Mary, Joseph and the baby Jesus are depicted in a wooden crèche. CNS photo/Mike Crupi, Catholic Courier

Charles Lewis: Jesus’ followers need to change culture around us

  • January 5, 2022

Around Christmas we often hear about the miracle of God coming to us as a baby. To think of God, the being who is being itself, of whom nothing that exists is higher, made Himself vulnerable and poor. Many scholars think He was born in a cave. It must have been cold as hell.

My friend Robert Wild, a priest at Madonna House in Combermere, Ont., summed it up beautifully in a recent article:

“He could have come as a full-grown man, and simply made Himself known some place. He could have come as another Alexander the Great, conqueror of the world and conformed to our concept of God as a mighty warrior. He could have come as the greatest Judge of all time, conforming to our concept of God as constantly judging all our actions.  He could have come as a Greek philosopher, wiser than Socrates, conforming to our concept of God as all-wise. But how did He come? The way He came has revolutionized all our previous understandings of God: He came as a baby.”

I was thinking about this during Christmas Mass as the priests at my parish served the Eucharist. Here was Christ in a wafer, a fragile disc of wheat flower. The priests watch over those hosts like a mother hen over their chicks.

I was at a Mass in Assisi years ago. The man in front of me received the host but he didn’t put it in his mouth. Instead, he tried to sneak off with it. For what nefarious purpose I can only imagine. But in a flash the priest and a few good souls in the pews leapt to stop him and the Eucharist was removed from his hands.

It was as if they were trying to protect a child from being kidnapped.

Of course, Jesus the Man-God was no snowflake. He grew up to be as tough as the wood He died upon. He had no home. He walked everywhere in worn-out sandals and robes. He had no idea when He would eat next and where He would sleep. The apostles must have wondered from time to time whether they could keep up with Him. It’s a life few of us would choose.

His teachings were not exactly sugary. He preached love but it was the kind of love Fyodor Dostoyevsky called “a harsh and fearful thing compared with love in dreams.”

To follow Jesus took courage — as it still takes courage today. He knew He would die in the worst possible way but He never seriously considered altering His fate. Imagine that.

Now we are moving out of the Advent season. Before we know it we will be observing Lent. And that will conclude with the greatest miracle mankind has ever seen: Jesus rising from the dead to live forever.

If we are truly following Jesus then I believe we have to toughen up … and soon. We must make a resolution, not an empty resolution to exercise more or give up sweets, but a promise to respond to our world with love, but also with the determination to change the culture around us. Like Jesus, we need to flip the world around us on its head, turning it towards life and not death.

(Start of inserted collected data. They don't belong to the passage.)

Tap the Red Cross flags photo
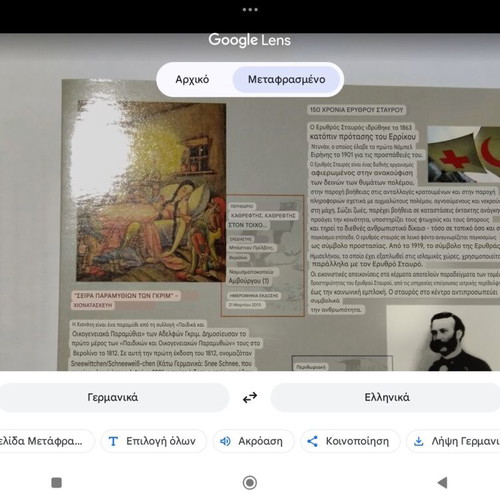Image resolution: width=500 pixels, height=500 pixels. (x=464, y=154)
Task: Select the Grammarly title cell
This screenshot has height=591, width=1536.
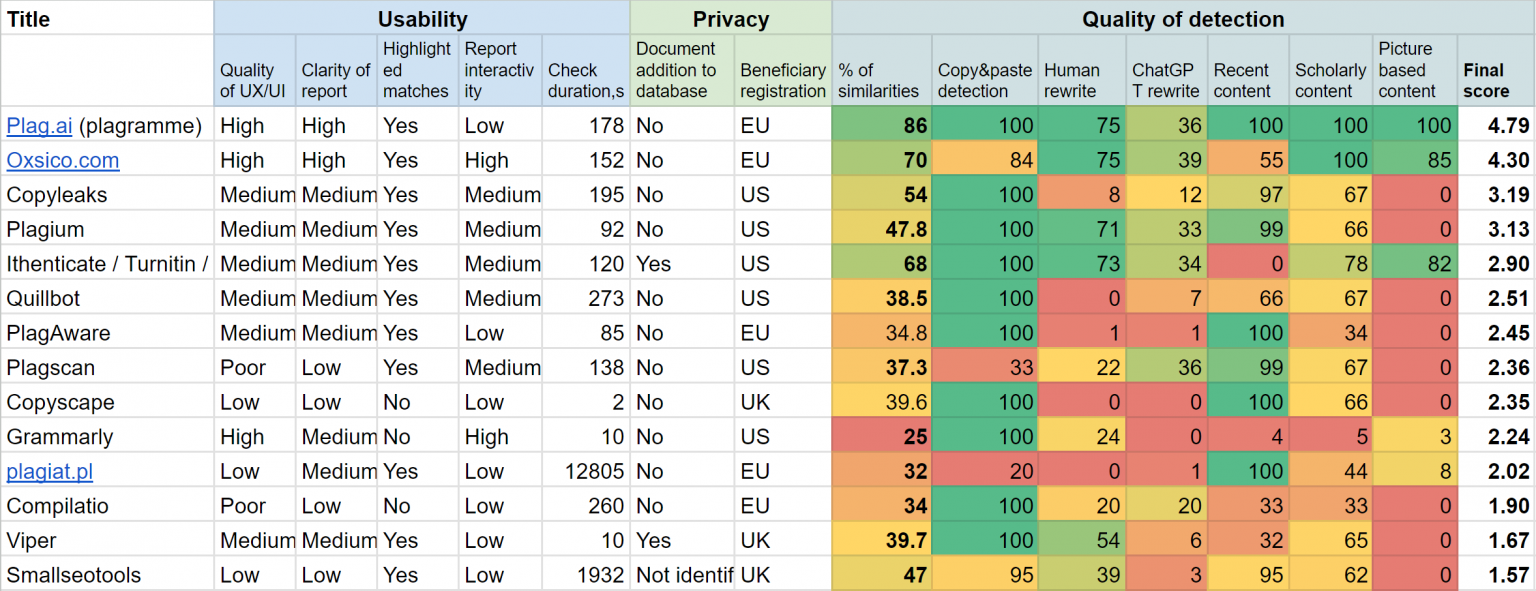Action: [60, 437]
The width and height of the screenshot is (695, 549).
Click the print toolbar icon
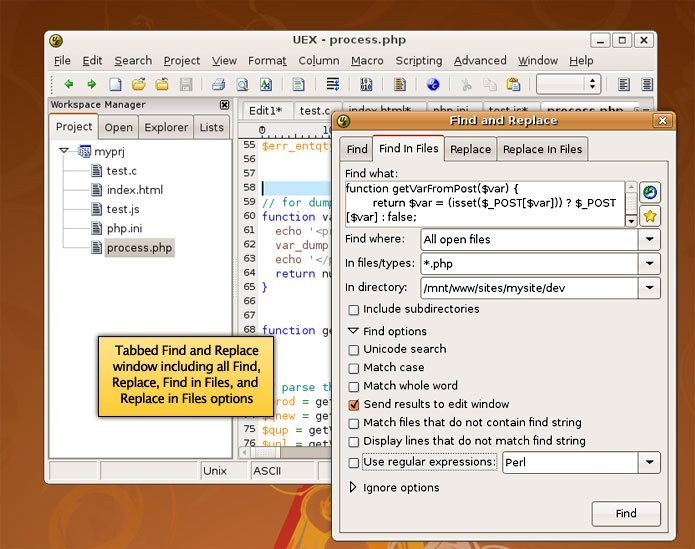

Jesus paid the price for tearing down the establishment and we should expect that our efforts may not wins us adulation. Jesus told us that would be the case.

We live in a culture that has gone completely off the rails. I shouldn’t have to list the ways but just as a not-so gentle reminder: abortion, euthanasia and gender confusion. We live under a government that is trying to chase religion out of the public square.Just look at Bill 21 in Quebec. Look it up. It’s hideous but tolerated.

So now we are entering a time when our eyes will be focused on the cross. We will look at an image of Christ hanging in agony on an execution device that could have only been thought up by Satan.

What do you think the Man who suffered for you and me would want us to do? I think He’d want us to face up to reality, steel ourselves and march forward to spread the Gospel.

(Lewis is a Toronto writer and regular contributor to The Register.)